Something from Nothing: The Art of Rap: A vibrant look at the art of hip hop, the first documentary from Ice-T profiles the passion of the grandmasters of rap: Afrika Bambaataa, Treach Criss, Doug E. Fresh, KRS-One, Dr. Dre and more. Worth it to hear Snoop Dogg’s (now Snoop Lion) songwriting methodology: “I need to smoke a lot of weed, and have a couple girls there because I like looking at them.”
Get on Up: James Brown was known as many things; The Godfather of Soul, Soul Brother No. 1, Mr. Dynamite and The Hardest Working Man in Show Business but he preferred to be called Mr. Brown. His rise from poverty to the top of the R&B charts is brought to life in a knock out performance from Chadwick Boseman, who plays Brown from age 16 to 60.
Near the end of “Amy,” the heartbreaking doc on the life and career of singer Amy Winehouse, Tony Bennett says, “Life teaches you how to live it if you live long enough.” Dead at age 27, Winehouse never mastered the art of living a life as director Asif Kapadia carefully recounts in this heartbreaking film.
Home movies reveal Amy Winehouse to be a precocious teenager. Charismatic and a bit of a show off, she also possessed a sultry voice that was old and wise beyond the singer’s years. On her song writing one record executive said she had the lyrical and melodic quality of a very old soul in an 18-year-old body. Using music as a remedy for her gripping depression, she wrote personal songs that laid her life bare. Critical success came quickly and along with it comparisons to Billy Holiday, Dinah Washington and Sarah Vaughan.
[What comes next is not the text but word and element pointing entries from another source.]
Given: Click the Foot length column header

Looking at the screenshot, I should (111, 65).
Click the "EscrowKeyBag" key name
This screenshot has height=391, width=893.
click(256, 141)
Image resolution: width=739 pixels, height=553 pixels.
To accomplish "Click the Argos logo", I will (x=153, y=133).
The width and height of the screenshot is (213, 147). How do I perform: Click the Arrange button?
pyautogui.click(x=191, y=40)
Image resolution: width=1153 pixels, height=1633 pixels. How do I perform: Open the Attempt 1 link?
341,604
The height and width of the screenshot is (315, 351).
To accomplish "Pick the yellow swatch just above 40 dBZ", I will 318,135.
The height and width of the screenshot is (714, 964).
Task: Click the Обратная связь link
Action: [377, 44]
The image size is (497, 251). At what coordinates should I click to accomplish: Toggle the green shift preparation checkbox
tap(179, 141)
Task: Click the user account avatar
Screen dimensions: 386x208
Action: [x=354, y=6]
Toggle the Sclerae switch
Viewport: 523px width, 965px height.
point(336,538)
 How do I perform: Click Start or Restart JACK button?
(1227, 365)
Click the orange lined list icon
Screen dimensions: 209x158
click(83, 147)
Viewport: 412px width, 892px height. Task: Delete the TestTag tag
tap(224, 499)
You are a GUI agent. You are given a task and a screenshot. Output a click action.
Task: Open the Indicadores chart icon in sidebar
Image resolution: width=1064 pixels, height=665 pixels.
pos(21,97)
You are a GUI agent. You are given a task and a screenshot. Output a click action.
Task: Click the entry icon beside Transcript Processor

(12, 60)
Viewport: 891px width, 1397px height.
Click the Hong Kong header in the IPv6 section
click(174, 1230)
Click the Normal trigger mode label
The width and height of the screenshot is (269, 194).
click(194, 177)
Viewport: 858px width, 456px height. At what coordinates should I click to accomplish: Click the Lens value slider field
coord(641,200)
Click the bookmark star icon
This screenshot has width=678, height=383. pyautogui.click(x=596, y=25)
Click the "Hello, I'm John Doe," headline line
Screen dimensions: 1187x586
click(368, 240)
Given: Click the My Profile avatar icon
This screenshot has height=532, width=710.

After the release of her first album Frank, a bad break up threw her into a spiral of alcohol abuse. Refusing to go to rehab—allegedly on the advice of her father—gave her a huge hit—“They tried to make me go to rehab but I said, ‘No, no, no.’”—and a career as a headliner but may also have been the last chance to get right before the world got hold of her.
When fame arrived–“I don’t think I could handle it [fame],” she said. “I’d go mad.”—it was a tsunami of adulation, sold out concerts, drugs, booze and destructive relationships.
“Amy” plays on a few levels. It’s a cautionary tale of the effects of international stardom. It’s a portrait of drug addiction and it’s the story of an exploited artist caught up in whirlwind of commitments and contracts. (It must be noted that Winehouse’s father Mitch strongly disagrees with the way the film portrays both him and the final years of Amy’s life.) It’s an account of a woman who looked to men for protection, and chose badly. It’s the story of Amy, a fiercely talented person who laid her heart bare in her art only to have the thing that should have been her saviour, her music, ultimately be her undoing.
Whether you were a fan or not, the documentary is a heartbreaking journey from her early days in North London, curvy and full-of-life, to stumbling, blank-faced around a stage in Belgrade, emaciated and strung out. Kapadia has assembled most of the key players to tell the story but also, very effectively, uses Winehouse’s autobiographical lyrics to fill in the blanks.
“Amy” is a lot of things, but mostly it’s a portrait of a vulnerable woman who didn’t live long enough to learn how to live.